【12月30日 AFP】ボクシングの元世界王者、リッキー・ハットン(Ricky Hatton)氏が、キャリアを終えたあと、リング外の世界に適応するのに苦しんでいる元ボクサーたちへの支援を求めた。

 38歳のハットン氏は、英国で屈指の人気を誇ったボクサーで、スーパーライト級とウエルター級の2階級で世界王者になった。

 しかし、2009年5月のマニー・パッキャオ(Manny Pacquiao)戦で完敗を喫すると、ハットン氏はうつ病を発症。「数度」自らの命を絶とうとしたと明かした。

 英BBCのラジオ4に対してハットン氏は、「ボクサーたちにはより多くのことが成されるべきだ。
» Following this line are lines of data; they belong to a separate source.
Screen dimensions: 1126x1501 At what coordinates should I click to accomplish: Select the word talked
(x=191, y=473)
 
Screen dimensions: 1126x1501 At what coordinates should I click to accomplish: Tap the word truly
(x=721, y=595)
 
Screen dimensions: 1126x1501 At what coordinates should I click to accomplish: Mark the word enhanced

サッカー選手には気を配ってくれる代理人がいて、選手にはクラブの後ろ盾がある。翻ってボクサーは、現役が終わってしまった途端『ではまた』という感じで、新しいチャンピオンに話題が移ってしまう」と語った。

「自分たちボクサーは、ケンブリッジ大(Cambridge University)だとか、そんなところを出ているわけじゃない。公営団地の出さ。もしボクシング界にプロ協会のようなものがあれば、より良い場所になると思う」

「多くのボクサーに(問題が)起きているように思う。個人スポーツだから、リングにも一人で上がり、引退したら自分の残りの人生を一人で歩んでいく傾向がある」

 ハットン氏と同じ英国人ボクサーのタイソン・フューリー(Tyson Fury)は、うつ病を抑えようとコカインに手を出し、今年10月に二つの世界ヘビー級王座を剥奪された。また、同国出身の元世界ヘビー級王者フランク・ブルーノ(Frank Bruno)氏もうつに苦しんでいる。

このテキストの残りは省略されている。